» **Work required**
Although the data below contains pictures, output only the lines between those holding "You are a computer-use agent." and "This screenshot has height=421, width=676.", inclusive, exactly and without those pictures.

» **Data to examine**
========
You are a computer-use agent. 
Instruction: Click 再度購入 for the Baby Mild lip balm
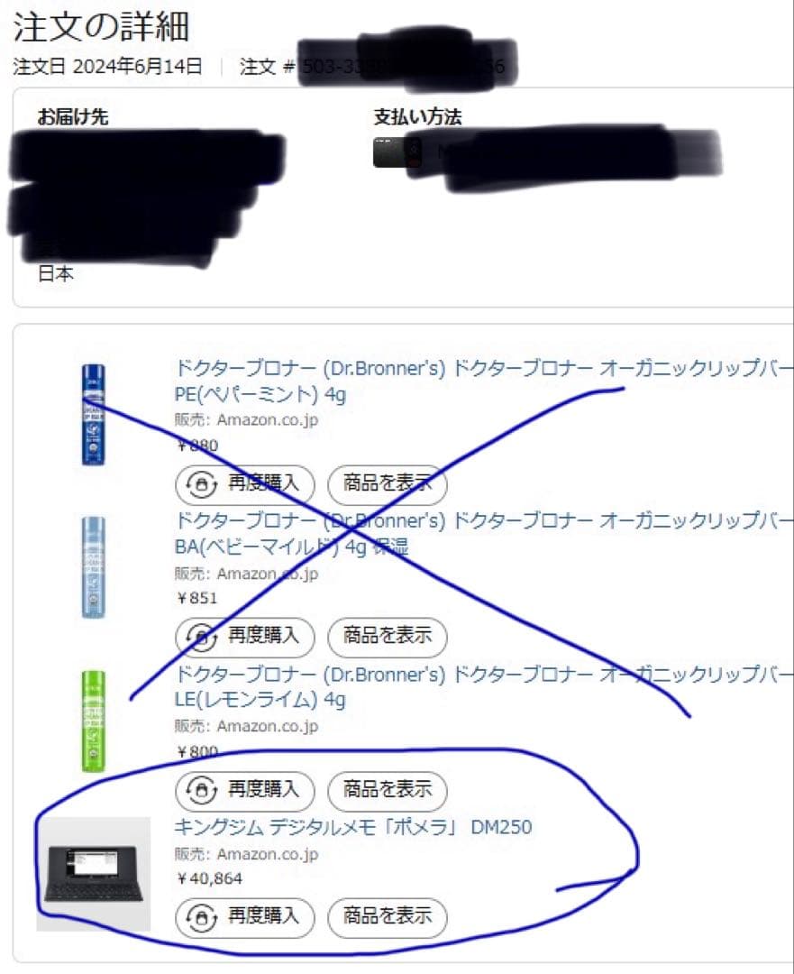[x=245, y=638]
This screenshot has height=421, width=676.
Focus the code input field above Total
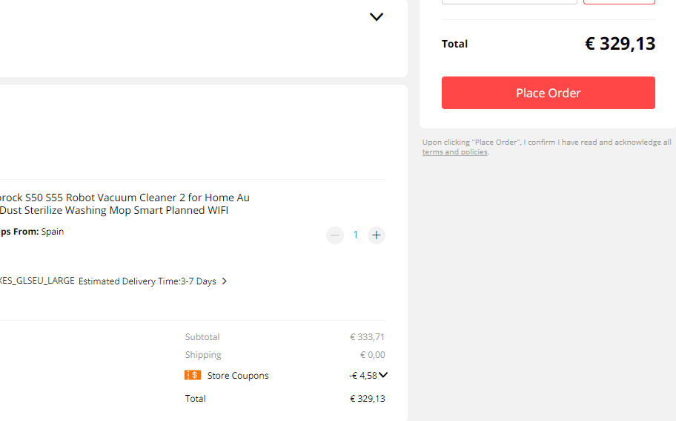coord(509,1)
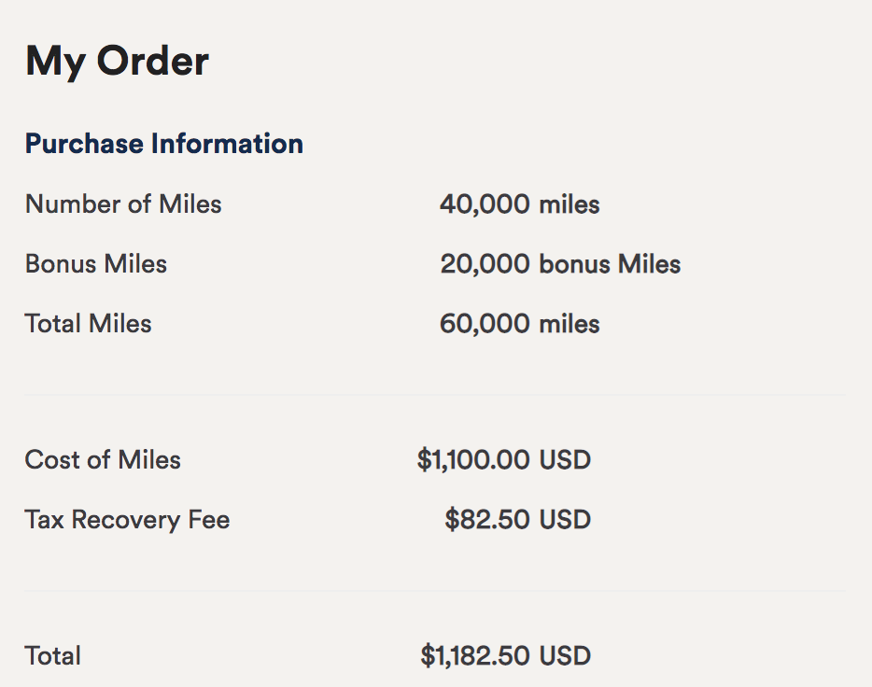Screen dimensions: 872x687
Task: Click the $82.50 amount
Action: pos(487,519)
========
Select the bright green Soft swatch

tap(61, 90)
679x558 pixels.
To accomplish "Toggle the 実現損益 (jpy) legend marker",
========
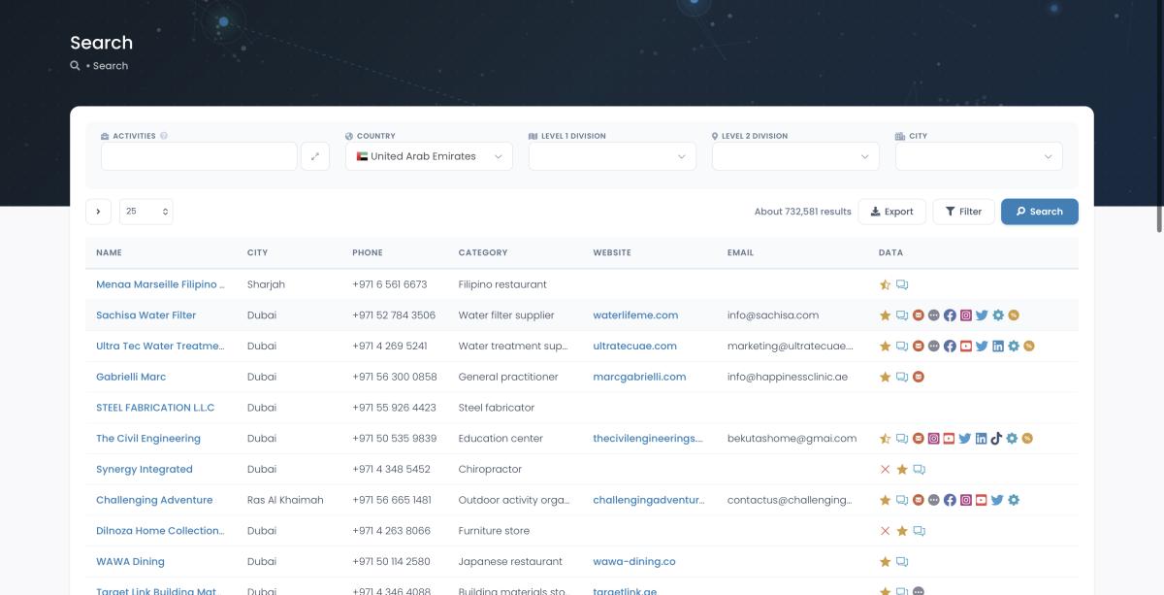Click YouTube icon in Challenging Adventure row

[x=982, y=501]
========
» **Result for this exercise**
You are a computer-use agent. 
Instruction: Click 再度購入 for the Baby Mild lip balm
[x=245, y=638]
This screenshot has height=421, width=676.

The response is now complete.